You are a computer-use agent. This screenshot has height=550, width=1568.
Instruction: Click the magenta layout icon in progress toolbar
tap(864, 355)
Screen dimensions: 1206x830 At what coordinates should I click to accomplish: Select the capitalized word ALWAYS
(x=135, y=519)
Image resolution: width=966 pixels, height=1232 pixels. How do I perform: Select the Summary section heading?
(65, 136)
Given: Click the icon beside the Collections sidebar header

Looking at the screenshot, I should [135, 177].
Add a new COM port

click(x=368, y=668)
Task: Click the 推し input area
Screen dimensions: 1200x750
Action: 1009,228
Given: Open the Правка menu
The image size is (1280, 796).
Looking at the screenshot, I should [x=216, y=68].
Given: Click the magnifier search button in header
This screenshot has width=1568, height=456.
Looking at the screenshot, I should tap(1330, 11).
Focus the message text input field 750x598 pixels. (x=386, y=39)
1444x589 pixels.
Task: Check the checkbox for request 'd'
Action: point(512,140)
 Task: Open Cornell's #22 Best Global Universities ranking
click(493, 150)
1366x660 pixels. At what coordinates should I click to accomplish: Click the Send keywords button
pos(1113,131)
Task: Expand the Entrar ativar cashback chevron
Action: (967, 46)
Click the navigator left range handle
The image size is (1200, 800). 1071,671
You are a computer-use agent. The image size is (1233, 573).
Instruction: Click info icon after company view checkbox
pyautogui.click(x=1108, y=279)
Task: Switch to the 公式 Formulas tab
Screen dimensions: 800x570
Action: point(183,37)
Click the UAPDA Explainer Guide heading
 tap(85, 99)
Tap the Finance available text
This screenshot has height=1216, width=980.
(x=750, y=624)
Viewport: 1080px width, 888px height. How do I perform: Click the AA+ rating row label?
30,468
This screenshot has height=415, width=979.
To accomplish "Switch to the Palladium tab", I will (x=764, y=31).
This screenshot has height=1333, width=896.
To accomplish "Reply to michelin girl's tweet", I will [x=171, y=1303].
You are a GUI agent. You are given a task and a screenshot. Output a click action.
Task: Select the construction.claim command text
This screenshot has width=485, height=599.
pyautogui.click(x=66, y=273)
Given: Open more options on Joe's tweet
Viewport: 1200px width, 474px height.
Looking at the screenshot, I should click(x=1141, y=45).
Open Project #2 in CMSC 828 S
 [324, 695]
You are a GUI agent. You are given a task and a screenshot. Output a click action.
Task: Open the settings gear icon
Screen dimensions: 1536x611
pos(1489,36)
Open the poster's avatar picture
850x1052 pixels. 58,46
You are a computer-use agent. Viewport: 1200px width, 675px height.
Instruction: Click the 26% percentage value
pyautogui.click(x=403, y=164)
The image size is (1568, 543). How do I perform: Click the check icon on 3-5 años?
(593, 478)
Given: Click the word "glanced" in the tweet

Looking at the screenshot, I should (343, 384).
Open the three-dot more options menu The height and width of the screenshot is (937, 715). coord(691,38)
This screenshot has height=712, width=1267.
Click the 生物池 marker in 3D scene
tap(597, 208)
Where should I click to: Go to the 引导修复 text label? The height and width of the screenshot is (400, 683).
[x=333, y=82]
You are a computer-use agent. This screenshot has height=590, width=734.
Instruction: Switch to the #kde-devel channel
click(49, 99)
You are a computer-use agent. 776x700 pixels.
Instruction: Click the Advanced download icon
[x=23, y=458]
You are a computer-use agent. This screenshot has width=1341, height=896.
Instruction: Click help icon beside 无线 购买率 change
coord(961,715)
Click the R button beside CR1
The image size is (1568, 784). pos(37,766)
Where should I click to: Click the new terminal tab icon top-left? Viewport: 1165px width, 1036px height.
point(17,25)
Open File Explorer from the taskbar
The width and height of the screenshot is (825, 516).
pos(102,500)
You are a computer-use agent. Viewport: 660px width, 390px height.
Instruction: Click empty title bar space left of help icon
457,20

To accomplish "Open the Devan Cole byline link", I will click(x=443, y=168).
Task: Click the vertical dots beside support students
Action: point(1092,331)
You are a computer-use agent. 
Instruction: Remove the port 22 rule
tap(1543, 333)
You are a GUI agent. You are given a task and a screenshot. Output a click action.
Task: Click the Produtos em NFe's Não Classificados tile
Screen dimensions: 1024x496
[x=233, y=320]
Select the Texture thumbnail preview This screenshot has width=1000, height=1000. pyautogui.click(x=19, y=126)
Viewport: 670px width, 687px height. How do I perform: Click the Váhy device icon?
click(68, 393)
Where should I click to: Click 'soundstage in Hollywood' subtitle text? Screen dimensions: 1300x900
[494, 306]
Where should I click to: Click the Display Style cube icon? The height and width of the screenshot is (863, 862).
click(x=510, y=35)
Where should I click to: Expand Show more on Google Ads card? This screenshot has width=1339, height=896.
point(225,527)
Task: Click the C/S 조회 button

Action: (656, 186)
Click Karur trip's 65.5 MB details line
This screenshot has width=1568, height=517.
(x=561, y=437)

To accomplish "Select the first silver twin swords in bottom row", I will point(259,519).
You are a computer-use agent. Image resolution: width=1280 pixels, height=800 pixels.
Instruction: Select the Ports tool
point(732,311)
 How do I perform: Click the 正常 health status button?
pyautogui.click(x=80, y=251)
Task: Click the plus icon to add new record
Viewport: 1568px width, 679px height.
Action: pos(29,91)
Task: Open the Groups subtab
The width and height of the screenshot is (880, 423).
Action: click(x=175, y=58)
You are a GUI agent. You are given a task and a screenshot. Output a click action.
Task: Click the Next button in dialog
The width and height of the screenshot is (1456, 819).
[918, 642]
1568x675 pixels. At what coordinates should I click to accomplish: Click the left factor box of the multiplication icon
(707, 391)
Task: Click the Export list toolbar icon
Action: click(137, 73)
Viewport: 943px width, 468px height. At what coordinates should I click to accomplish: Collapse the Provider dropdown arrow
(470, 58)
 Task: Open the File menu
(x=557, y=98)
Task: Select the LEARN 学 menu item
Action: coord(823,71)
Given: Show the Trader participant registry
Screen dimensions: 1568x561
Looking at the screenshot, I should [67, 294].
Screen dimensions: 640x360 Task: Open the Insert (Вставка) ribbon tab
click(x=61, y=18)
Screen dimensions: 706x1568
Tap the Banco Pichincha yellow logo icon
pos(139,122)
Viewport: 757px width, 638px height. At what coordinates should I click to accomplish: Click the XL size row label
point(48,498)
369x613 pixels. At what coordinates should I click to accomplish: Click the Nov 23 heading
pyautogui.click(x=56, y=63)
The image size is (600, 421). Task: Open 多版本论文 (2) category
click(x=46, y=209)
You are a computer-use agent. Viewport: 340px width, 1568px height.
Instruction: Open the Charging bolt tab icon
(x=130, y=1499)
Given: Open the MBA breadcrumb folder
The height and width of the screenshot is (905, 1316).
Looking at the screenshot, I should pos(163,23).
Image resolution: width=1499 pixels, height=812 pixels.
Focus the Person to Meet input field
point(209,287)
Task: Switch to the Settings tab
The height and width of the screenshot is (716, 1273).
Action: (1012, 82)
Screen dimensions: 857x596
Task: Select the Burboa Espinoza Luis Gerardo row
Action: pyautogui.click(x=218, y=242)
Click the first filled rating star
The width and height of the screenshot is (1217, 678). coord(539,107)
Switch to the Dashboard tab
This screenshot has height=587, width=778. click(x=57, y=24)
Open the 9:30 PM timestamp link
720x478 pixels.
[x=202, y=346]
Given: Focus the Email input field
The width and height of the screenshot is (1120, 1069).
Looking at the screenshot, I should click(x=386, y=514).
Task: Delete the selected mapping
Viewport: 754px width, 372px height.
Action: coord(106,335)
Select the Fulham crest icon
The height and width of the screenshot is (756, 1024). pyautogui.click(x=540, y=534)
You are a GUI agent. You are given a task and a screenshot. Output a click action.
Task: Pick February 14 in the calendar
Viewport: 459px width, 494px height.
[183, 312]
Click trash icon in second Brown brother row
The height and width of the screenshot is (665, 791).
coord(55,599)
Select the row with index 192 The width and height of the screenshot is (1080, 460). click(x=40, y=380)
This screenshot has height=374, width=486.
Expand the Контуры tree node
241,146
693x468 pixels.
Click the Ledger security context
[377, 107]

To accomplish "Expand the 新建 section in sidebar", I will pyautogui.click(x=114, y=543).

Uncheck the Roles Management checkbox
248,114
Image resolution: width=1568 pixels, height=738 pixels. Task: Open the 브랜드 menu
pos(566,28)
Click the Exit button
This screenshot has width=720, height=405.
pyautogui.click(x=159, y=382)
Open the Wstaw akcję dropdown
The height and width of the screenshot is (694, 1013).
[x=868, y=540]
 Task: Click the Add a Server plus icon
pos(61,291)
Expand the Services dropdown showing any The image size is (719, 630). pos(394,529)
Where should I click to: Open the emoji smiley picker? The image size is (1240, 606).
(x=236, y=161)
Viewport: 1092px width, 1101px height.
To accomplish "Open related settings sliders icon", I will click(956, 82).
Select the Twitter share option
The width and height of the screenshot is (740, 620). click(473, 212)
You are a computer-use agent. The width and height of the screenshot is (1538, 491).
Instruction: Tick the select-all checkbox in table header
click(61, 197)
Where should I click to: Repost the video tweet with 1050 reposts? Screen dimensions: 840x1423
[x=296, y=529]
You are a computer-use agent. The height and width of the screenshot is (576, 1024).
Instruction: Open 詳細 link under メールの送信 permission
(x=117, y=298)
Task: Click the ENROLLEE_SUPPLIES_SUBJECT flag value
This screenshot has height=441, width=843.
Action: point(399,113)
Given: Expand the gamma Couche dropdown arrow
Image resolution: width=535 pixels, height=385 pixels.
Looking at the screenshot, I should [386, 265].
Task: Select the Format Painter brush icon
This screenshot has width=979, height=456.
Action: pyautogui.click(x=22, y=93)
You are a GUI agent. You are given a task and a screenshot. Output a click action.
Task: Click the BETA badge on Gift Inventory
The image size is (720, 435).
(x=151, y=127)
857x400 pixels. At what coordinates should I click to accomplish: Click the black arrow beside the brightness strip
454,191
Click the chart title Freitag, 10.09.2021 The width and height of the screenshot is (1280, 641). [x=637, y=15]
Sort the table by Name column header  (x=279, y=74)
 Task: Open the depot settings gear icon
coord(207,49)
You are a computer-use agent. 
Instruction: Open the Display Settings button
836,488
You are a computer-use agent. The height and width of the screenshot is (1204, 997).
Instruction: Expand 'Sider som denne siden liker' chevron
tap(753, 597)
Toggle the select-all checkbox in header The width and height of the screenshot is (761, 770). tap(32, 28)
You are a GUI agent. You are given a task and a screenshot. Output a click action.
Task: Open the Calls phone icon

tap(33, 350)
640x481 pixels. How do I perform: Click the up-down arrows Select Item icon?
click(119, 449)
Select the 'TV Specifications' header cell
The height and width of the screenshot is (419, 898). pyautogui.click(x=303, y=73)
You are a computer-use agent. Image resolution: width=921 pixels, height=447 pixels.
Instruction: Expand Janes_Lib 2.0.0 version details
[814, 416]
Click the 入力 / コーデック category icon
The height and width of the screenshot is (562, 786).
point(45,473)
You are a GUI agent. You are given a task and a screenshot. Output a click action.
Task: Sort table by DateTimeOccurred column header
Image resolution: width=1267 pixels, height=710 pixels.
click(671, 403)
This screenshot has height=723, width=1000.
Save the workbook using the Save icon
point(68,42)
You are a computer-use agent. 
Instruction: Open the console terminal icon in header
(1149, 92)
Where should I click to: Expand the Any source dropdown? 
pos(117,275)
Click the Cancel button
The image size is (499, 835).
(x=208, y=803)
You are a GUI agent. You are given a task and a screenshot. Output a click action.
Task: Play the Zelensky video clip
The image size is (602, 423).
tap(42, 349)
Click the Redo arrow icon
********************
- How to complete this task: Print exactly the lines above, between the one holding "Task: Click the plus icon to add new record" and the one holding "You are a computer-use agent. Viewport: 340px", inclusive, and nothing besides.

- Solution to this exercise:
Task: Click the plus icon to add new record
Viewport: 1568px width, 679px height.
Action: pos(29,91)
Task: Open the Groups subtab
The width and height of the screenshot is (880, 423).
Action: click(x=175, y=58)
You are a GUI agent. You are given a task and a screenshot. Output a click action.
Task: Click the Next button in dialog
The width and height of the screenshot is (1456, 819).
[918, 642]
1568x675 pixels. At what coordinates should I click to accomplish: Click the left factor box of the multiplication icon
(707, 391)
Task: Click the Export list toolbar icon
Action: click(137, 73)
Viewport: 943px width, 468px height. At what coordinates should I click to accomplish: Collapse the Provider dropdown arrow
(470, 58)
 Task: Open the File menu
(x=557, y=98)
Task: Select the LEARN 学 menu item
Action: coord(823,71)
Given: Show the Trader participant registry
Screen dimensions: 1568x561
Looking at the screenshot, I should [67, 294].
Screen dimensions: 640x360 Task: Open the Insert (Вставка) ribbon tab
click(x=61, y=18)
Screen dimensions: 706x1568
Tap the Banco Pichincha yellow logo icon
pos(139,122)
Viewport: 757px width, 638px height. At what coordinates should I click to accomplish: Click the XL size row label
point(48,498)
369x613 pixels. At what coordinates should I click to accomplish: Click the Nov 23 heading
pyautogui.click(x=56, y=63)
The image size is (600, 421). Task: Open 多版本论文 (2) category
click(x=46, y=209)
You are a computer-use agent. Viewport: 340px width, 1568px height.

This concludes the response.